Capt. Hal K. Wilson was in the lead aircraft of a B52 cell from Utapao. Also on
board his aircraft were crew men MAJ Fernando Alexander, CAPT Charles A. Brown,
Jr., CAPT Henry C. Barrows, CAPT Richard W. Cooper Jr. (the navigator), and SGT
Charlie S. Poole (the tailgunner). Wilson's aircraft was hit by a SAM near his
target area and crashed in the early morning hours of December 19, sustaining
damage to the fuselage. In the ensuing fire, there was no time for orderly
bailout, but as later examination of radio tapes indicated, all six crewmen
deployed their parachutes and evidently safely ejected. The aircraft damage
report indicated that all six men were prisoner.

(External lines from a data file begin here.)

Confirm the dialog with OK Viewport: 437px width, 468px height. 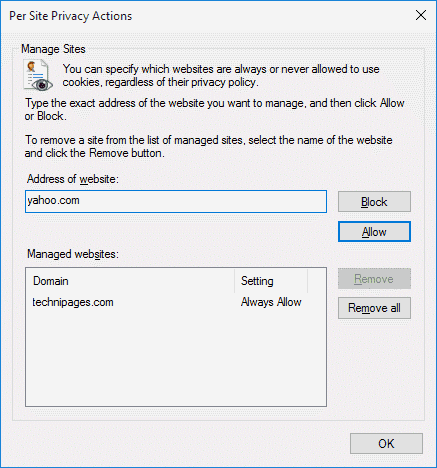386,444
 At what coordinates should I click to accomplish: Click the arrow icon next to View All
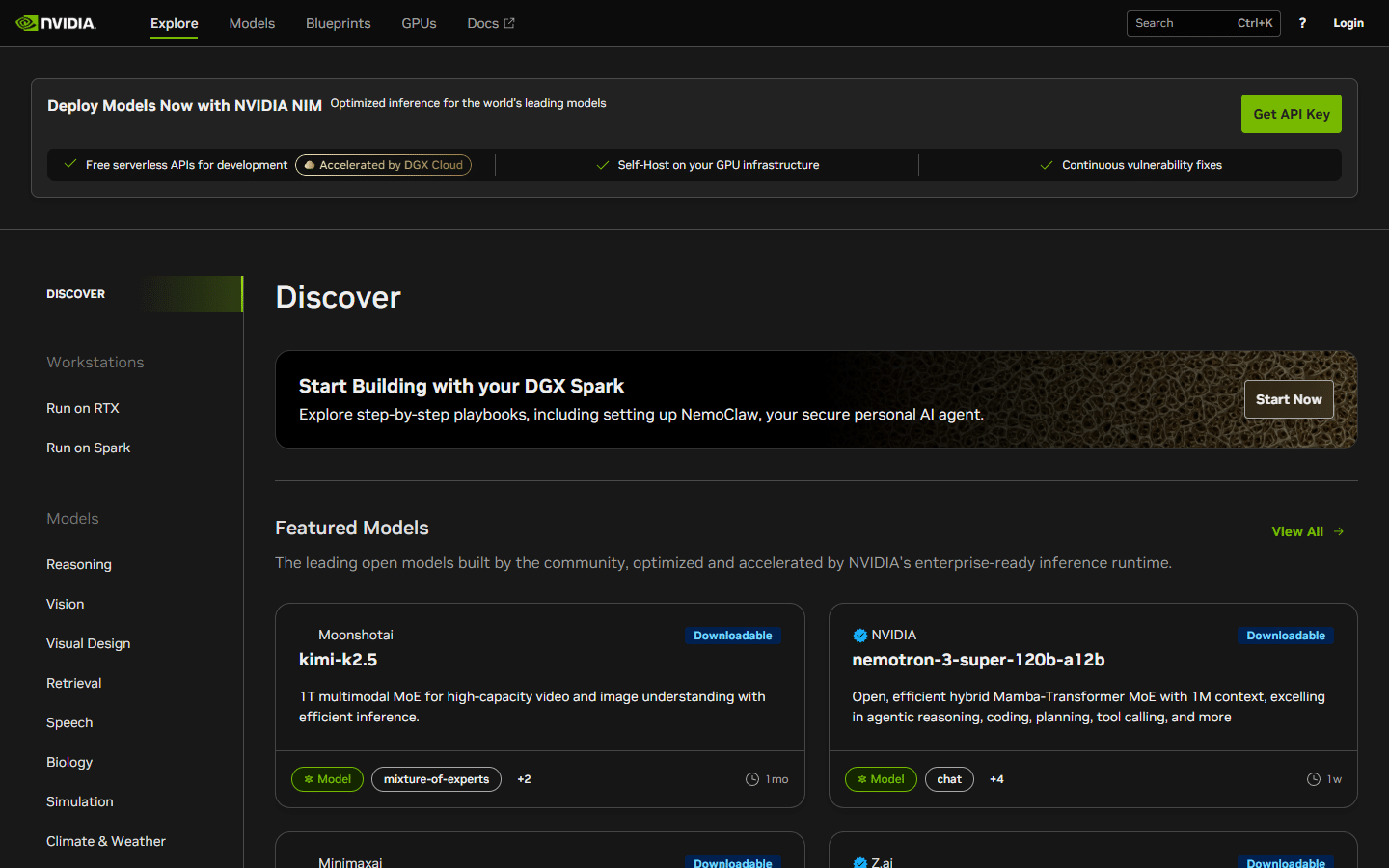tap(1339, 531)
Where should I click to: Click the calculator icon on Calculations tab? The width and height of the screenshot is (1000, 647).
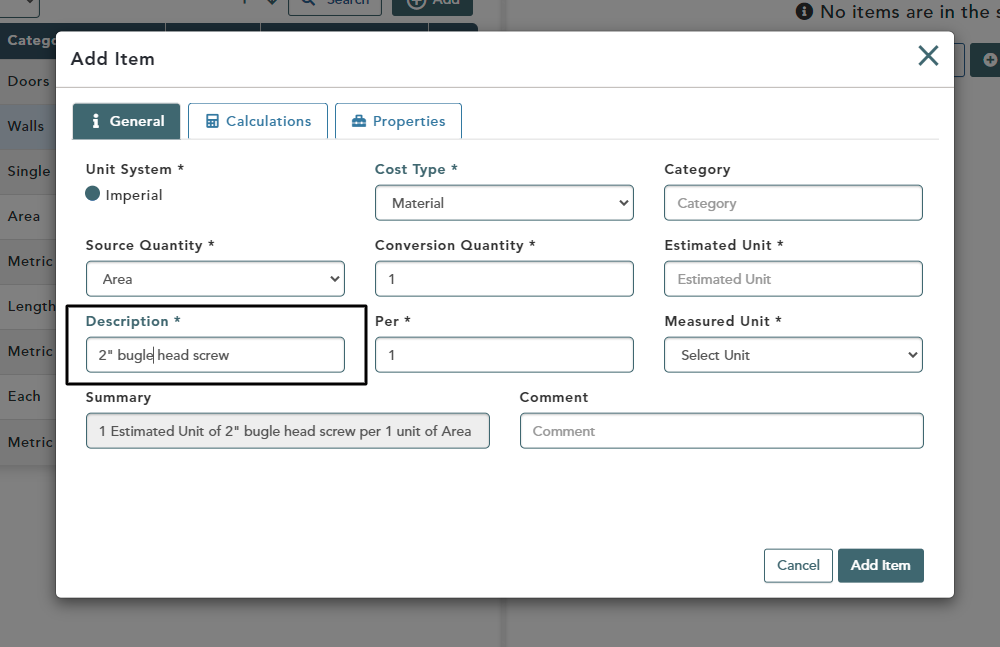212,121
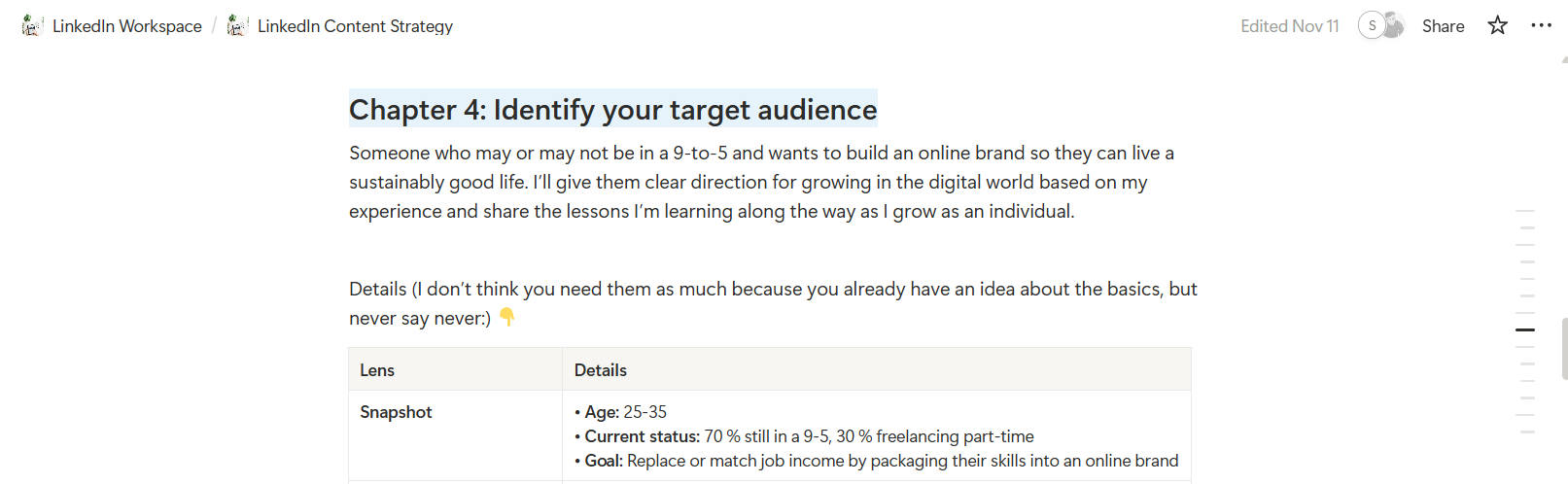The width and height of the screenshot is (1568, 484).
Task: Jump to the bottom outline marker
Action: [1526, 432]
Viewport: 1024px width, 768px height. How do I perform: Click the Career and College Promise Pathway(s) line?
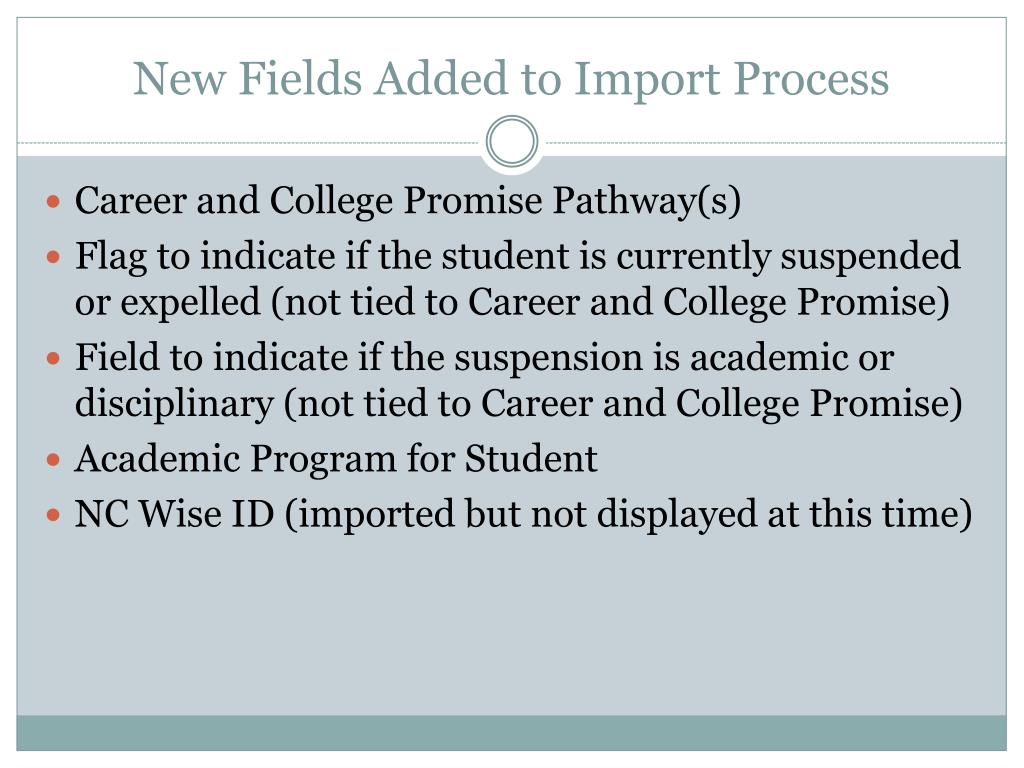(x=408, y=200)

Radio Hanoi announced in news broadcasts between 19 and 22 December that the six
crewmen had been captured. When the war ended, however, only four of the crew
returned from Hanoi prisons. Hanoi has remained silent about the fate of Charlie
Poole and Richard Cooper.
The Christmas Bombings, despite press accounts to the contrary, were of the most
precise the world had seen. Pilots involved in the immense series of strikes
generally agree that the strikes against anti-aircraft and strategic targets was
so successful that the U.S., had it desired, "could have taken the entire
country of Vietnam by inserting an average Boy Scout troop in Hanoi and marching
them southward."
To achieve this precision bombing, the Pentagon deemed it necessary to stick to
a regular flight path. For many missions, the predictable B52 strikes were
anticipated and prepared for by the North Vietnamese. Later, however, flight
paths were altered and attrition all but eliminated any hostile threat from the
Linebacker II involved 155 Boeing B52 Stratofortress bombers stationed at
Anderson AFB, Guam (72nd Strat Wing) and another 50 B52s stationed at Utapao
Airbase, Thailand (307th Strat Wing), an enormous number of bombers with over
one thousand men flying the missions. However, the bombings were not conducted
without high loss of aircraft and personnel. During the month of December 1972,
61 crewmembers onboard ten B52 aircraft were shot down and were captured or
declared missing. (The B52 carried a crew of six men; however, one B52 lost
carried an extra crewman.) Of these 61, 33 men were released in 1973. The others
remained missing at the end of the war. Over half of these survived to eject
safely. What happened to them?
Reports mount that have convinced many authorities that Americans are still held
captive in Southeast Asia. Are Poole and Cooper among them? Do they know the
country they love has abandoned them? Isn't it time we found them and brought
them home?
NOTE: The Egress report states "B52 compartment full of fire, Cooper failed
to eject. fireball, desinigration."
December 21, 2003
RE:  a message from Jennifer Cooper after her dads service on Friday at
Arlington.  Her grandmother, Connie Cooper died the morning after the
funeral, it is the family's belief that she was finally able to let go
after finally being able to bury her son.